CO: You’ve dedicated much of your writing career to Tolkien and fantasy literature. How did you become interested in fantasy and in Tolkien in the first place?

CD: In the bookstop was a story called The Hobbit. It had a cover picture of a dragon soaring, an arrow embedded in its breast. I picked it up and opened it -- the runes and end paper maps were intriguing. Quickly I bought the book and was soon following Bilbo’s adventures as he made his way towards The Lonely Mountain. The author’s name I recognized as a close friend of C.S. Lewis, an author I had recently discovered. I was reading his autobiography, Surprised By Joy, at the time. My conscious interest in fantasy goes back to my discovery of Lewis’s writings when I was seventeen or eighteen. These provided a key for me as an adult to the stories I had enjoyed as a child and adolescent. Through his writings Lewis led me to Tolkien. Tolkien along with his friend Lewis sought to bring back the kind of fantasy they liked for modern adults, which had to a large extent become associated with childhood in the nineteenth century. I learnt from Tolkien that literary fantasy has its roots in storytelling, which is as old as language itself. Studying literature and philosophy at university heightened rather than diminished my interest in fantasy. Though story is a form of magic, casting a spell, it obeys strict rational rules. My first writing about fantasy literature was an article on “Tolkien, Leonardo and Mr Baggins” for one of the earliest issues of Mythlore, published by the newly-formed Mythopoeic Society. While a student I also wrote a series of I think five monthly articles on Lewis for a British magazine, into which I brought Tolkien and the Inklings.

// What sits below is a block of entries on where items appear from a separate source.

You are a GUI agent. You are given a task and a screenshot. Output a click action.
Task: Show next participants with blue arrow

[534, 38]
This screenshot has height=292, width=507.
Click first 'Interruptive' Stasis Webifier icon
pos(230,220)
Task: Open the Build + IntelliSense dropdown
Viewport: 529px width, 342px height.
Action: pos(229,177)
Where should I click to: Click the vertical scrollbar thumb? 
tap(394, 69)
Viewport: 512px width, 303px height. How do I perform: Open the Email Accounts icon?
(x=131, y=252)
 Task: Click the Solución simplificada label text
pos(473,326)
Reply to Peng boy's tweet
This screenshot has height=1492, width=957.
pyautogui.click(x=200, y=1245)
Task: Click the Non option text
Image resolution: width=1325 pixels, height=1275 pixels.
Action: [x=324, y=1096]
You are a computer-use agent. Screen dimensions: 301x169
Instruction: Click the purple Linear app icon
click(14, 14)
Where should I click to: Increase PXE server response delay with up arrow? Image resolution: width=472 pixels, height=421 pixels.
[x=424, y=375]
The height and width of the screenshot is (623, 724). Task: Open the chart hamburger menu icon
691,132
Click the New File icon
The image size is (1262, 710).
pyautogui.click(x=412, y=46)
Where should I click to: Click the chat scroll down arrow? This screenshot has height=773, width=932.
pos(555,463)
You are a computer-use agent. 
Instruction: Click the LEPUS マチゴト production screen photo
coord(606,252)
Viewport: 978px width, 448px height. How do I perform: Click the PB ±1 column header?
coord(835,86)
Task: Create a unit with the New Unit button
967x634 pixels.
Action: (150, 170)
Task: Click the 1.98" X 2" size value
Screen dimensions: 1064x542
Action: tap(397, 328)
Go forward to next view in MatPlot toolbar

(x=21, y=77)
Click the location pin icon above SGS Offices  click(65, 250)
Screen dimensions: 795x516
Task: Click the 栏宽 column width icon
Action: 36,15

CO: You have recently taken on the directorship of the scholarly conference at the Festival in the Shire, in conjunction with Alex Lewis. What are you most looking forward to about the conference, and about the Festival in general?

CD: When I first met Mark Faith, the organizer of the Festival, at the Tolkien Society Oxonmoot last autumn, I was almost immediately gripped by his vision for the event, and soon after travelled south from my home in Cumbria to mid-Wales to find out more, and to see how I could be involved. This led to my suggesting and editing an online magazine that would cover all things that interest the Tolkien community. When I relinquished the task to my friend Alex Lewis because of pressing commitments, I was asked if I could help Alex with the task of directing the conference programme. It was important to me to continue to help the Festival as it is something unique in its desire to pull together the diverse threads of those inspired by Tolkien, whether simply readers, or scholars and artists, into a common event that would be enriching for all. I’m a longstanding member of the Tolkien Society, and admire events run by the Mythopoeic Society and others. I enjoy the way Tolkien’s work and vision brings together people of great diversity from throughout the world. The Festival is a wonderful opportunity to celebrate both this diversity and commonality, which enhances what the Tolkien Society and others are doing. Mark Faith is a truly inspirational person whose vision for this international event and future ones has overcome disappointments and all the odds that a terrifying global recession has stacked against the event. I’m looking forward to meeting fans from all over the planet and, amongst other things, to hearing more about a remarkable new direction in Tolkien studies that the Festival has opened up to a wider public—an exploration of Welshness and the Celtic in Tolkien’s writings. Wales can be experienced at the same time!